Even though Republicans have always had fewer registered voters in the state than Democrats, GOP politicians have held both of Kentucky’s seats in the U.S. Senate since 2001 and a majority of the state’s Congressional seats since 1995.
And the party has been making gains farther down the ballot recently.
In 2016, Republicans won control of the state House of Representatives for the first time in nearly a century. That put the party in charge of both Kentucky legislative chambers and the governor’s mansion for the first time in state history.
Tres Watson, spokesman for the Republican Party of Kentucky, said voters in the state don’t relate with Democrats at the top of the ticket.

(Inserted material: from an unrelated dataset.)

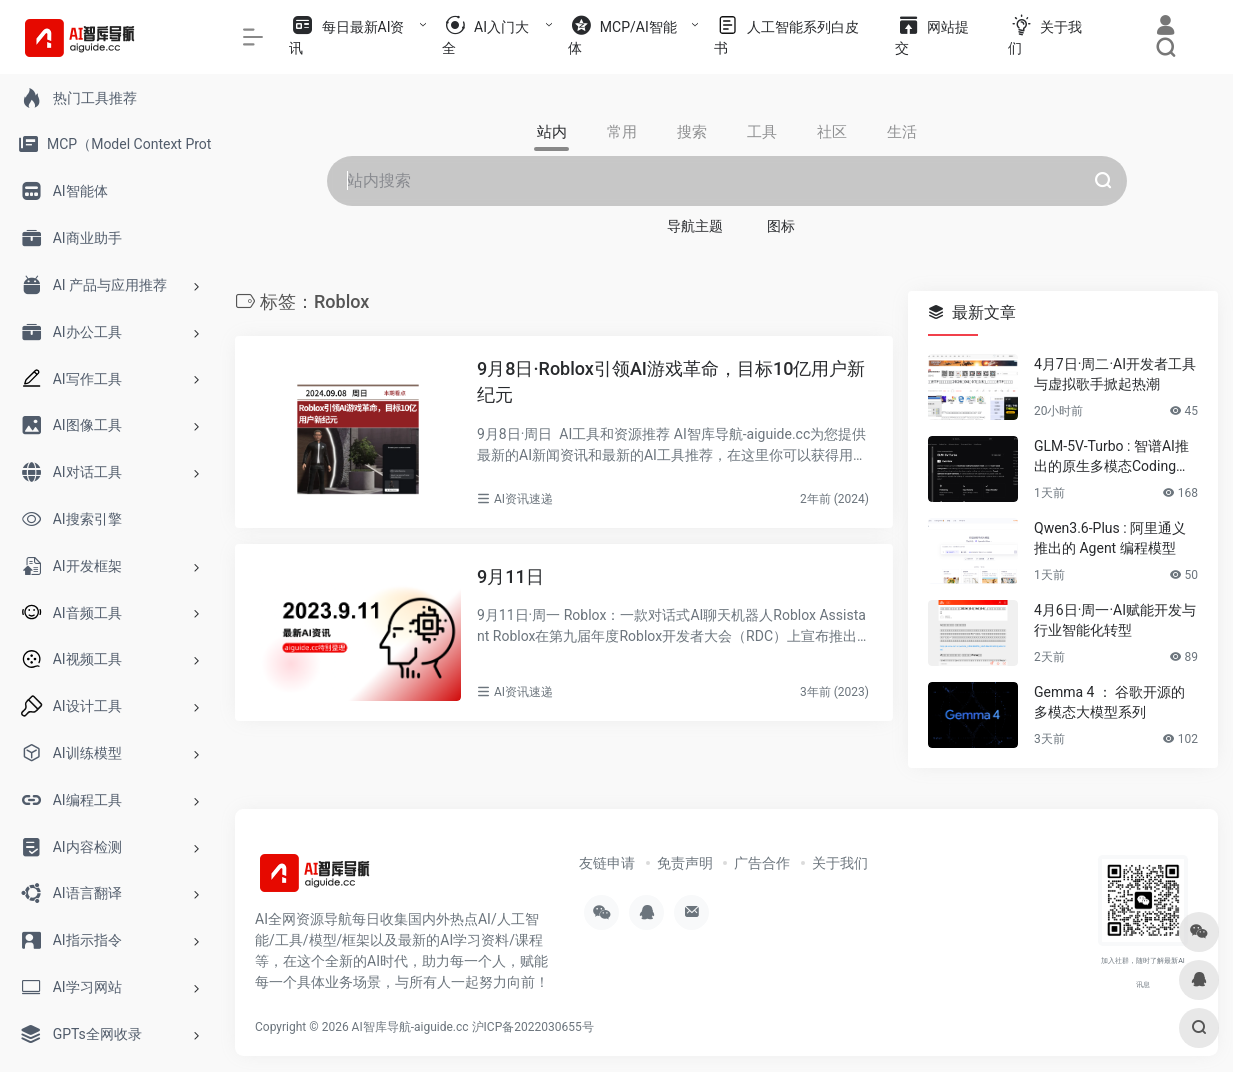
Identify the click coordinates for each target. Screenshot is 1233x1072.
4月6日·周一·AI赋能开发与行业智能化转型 (1115, 620)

“Voters believe that the Democratic Party has aligned themselves far closer to Washington, California, Massachusetts-style Democrats than they used to,” Watson said.
But Brad Bowman, spokesman for the Kentucky Democratic Party, said backlash to recent policies passed by the legislature will revitalize the party in elections this fall.
“In the past the Kentucky Democratic Party may have not reached out to rural Kentuckians,” Bowman said. “But I would say that the pension issue, the public education issue, these are the things that state Democrats are fighting for and that’s why we’re seeing a movement across the state, especially in rural Kentucky.”
All 100 seats in the state House of Representatives and 17 of the 38 state Senate seats are up for re-election this year.